• **Passage provided**:
┄┄┄┄┄┄┄┄┄┄
Pre-dating the classic Der Dybbuk by four years, this film tells the same tale of frustrated love and destiny, as well as the breaking and fulfilling of vows. A yeshiva student and an orphan girl who are deeply in love face eternal separation even though their parents promised each to the other before birth. Only the miraculous intervention of a prophet will allow their parents to fulfill their vow.
Wilno (1936) + Jewish Life in Vilna (1939):
The main feature is followed by this nine-minute film (with English narration) about Jewish life in Vilna, made shortly before the outbreak of the Second World War. Interestingly enough, the film is actually entitled Jewish Life in Wilno; "Wilno" was the Polish name for the city. The film following this one, also nine minutes in length, is an UfA Kulturfilm entitled Wilna, the German name for the city. Filmed in 1936, during a period of relative cooperation on a political level between Nazi Germany and Poland -- with the former looking to entice the latter into an anti-Soviet alliance -- the movie concentrates almost entirely on Polish life and institutions in the city and, understandably, only very briefly shows the former Jewish ghetto.
By the time both films were made, Vilnius was firmly in Polish hands. At the end of the First World War, as the Germans started pulling out of occupied Lithuania, Polish self-defence units briefly took control of the city before being driven out by invading Soviet forces in 1918. During the subsequent Polish-Soviet War and the Lithuanian Wars of Independence, the city was taken by the Polish Army only to fall to the Soviets once again as they advanced on Warsaw. When the Soviets' advance was finally stopped outside of Poland's capital, the Russians, in a bid to stall a Polish counteroffensive, ceded Vilnius to Lithuania in a July, 1920 treaty. At the conclusion of hostilities between all the parties involved, both Poland and Lithuania sought to annex Vilnius to their respective countries. The League of Nations got involved in the conflict and while Vilnius and its environs were not specifically mentioned in the Suwalki Agreement of October, 1920, most historians have concluded that Vilnius was to be ceded to Lithuania. The point was made moot, when, on 09 October 1920, Polish forces surrpetiously seized the city and created an independent state: The Republic of Central Lithuania. Due to the city's overwhelming Polish population (only about 6% of the city's population was Lithuanian), as well as a large Jewish minority (roughly 33%), the 1922 elections led to the city and its environs' annexation by the Polish state. Kaunas became the temporary capital of Lithuania and from that point until the end of the Second World War, relations between the two countries were practically non-existent, with border crossings being shut down, telephone lines and roads being cut and blocked at border points, and even mail service between Lithuania and Poland being suspended (all actions initiated and executed by the Lithuanians). Wuth the exception of Lithuania, the rest of the diplomatic community recognized Polish sovereignty over Vilnius in 1923.
┄┄┄┄┄┄┄┄┄┄
• **Dataset excerpt**:
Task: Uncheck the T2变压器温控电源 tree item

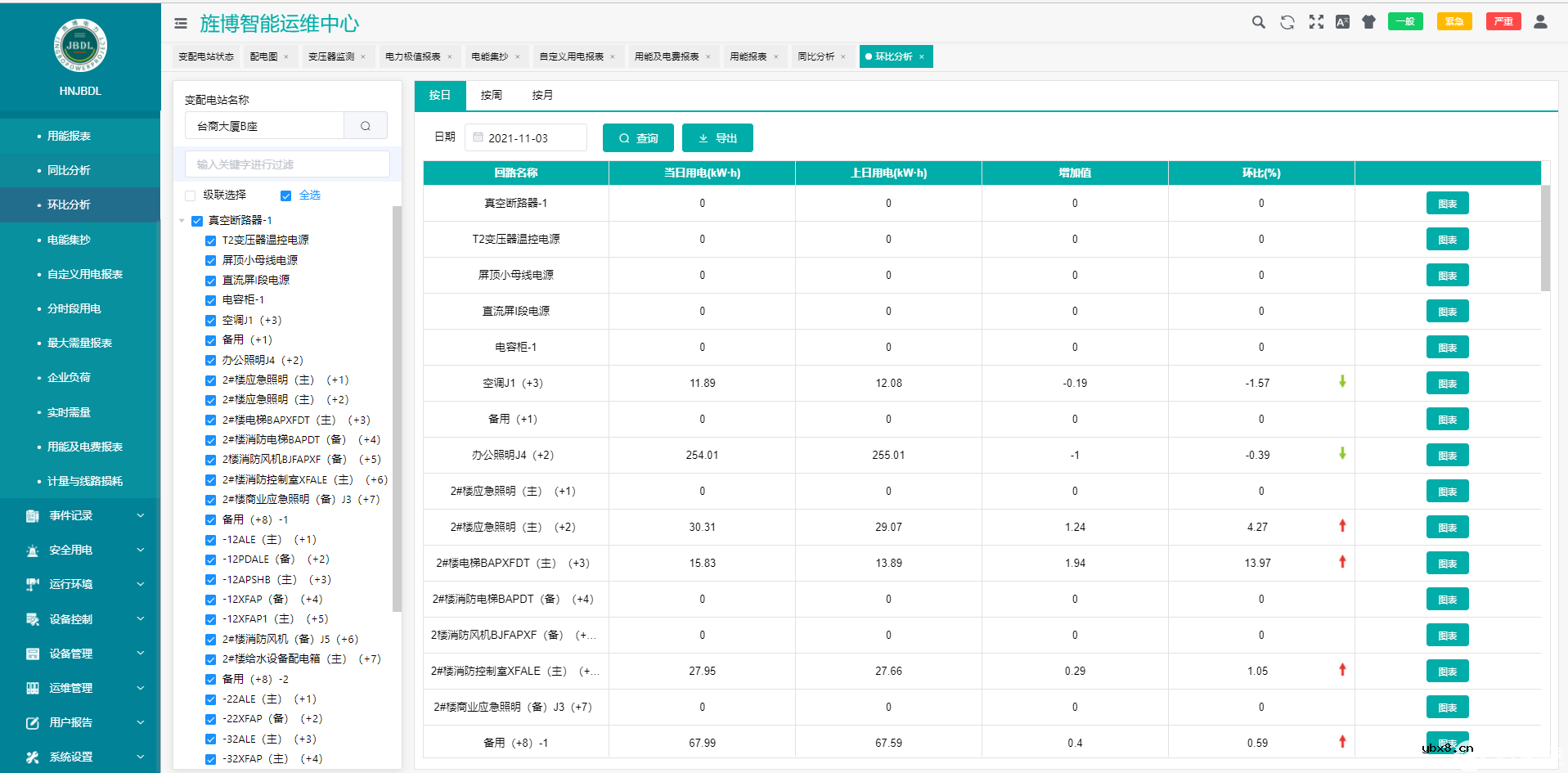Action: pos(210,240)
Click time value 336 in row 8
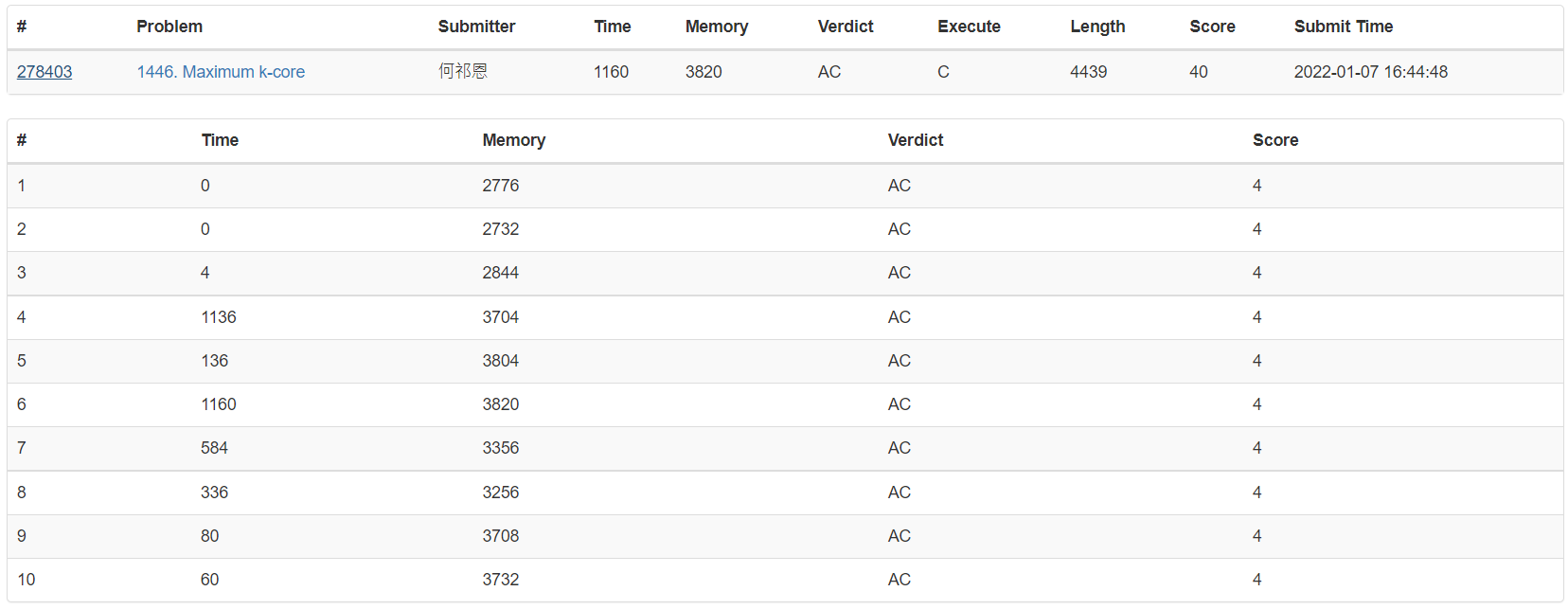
┄┄┄┄┄┄┄┄┄┄
• **Objective 1**:
According to the passage about Vilnius, on what date did Polish forces seize the city?
• **Objective 2**:
Write the next part of the passage about Vilnius, picking up after its final sentence.
The listing plays no part in this work.

• **Result 1**:
09 October 1920.

• **Result 2**:
Each community had its own name for the city: the Poles named it Wilno; the Jews, Vilne; and the Lithuanians, Vilnius. Making up about a third of the city's population, the Jews played an important part in the city's history, though, as in most of Eastern Europe, assimilation and intermingling with their non-Jewish neighbors was quite limited. Vilna was known as the "Jerusalem of Lithuania" by the world's Jews.
On 19 September 1939, two days after the Soviets marched into their agreed-upon zone of occupation of Poland, the Red Army marched into Vilnius. Shortly thereafter, the Lithuanians concluded a rather one-sided treaty with the USSR recognizing the right of the Soviet Union to establish military bases on Lithuanian territory (or face full invasion in the face of refusal). Once that treaty was concluded, the Red Army withdrew to bases in Vilnius' suburbs and Lithuania took possession of the city and its environs, given to it by the Soviet government. With a ceremonial parade by the Lithuanian Army in the city centre, the policy of forced Lithuanization began, mainly targeting Polish schools and governmental organizations and banning the use of Polish. This Lithuanization lasted until August, 1940, when the Soviets occupied all of Lithuania following a June ultimatum from the Soviets demanding, among other things, that unspecified numbers of Red Army soldiers be allowed to enter Lithuania for the purpose of forming a government more friendly to the USSR. After annexing the country, Vilnius became the capital of the newly-created Lithuanian SSR and some 25,000 inhabitants of the city were subsequently arrested by the NKVD and deported to the far eastern parts of the Soviet Union.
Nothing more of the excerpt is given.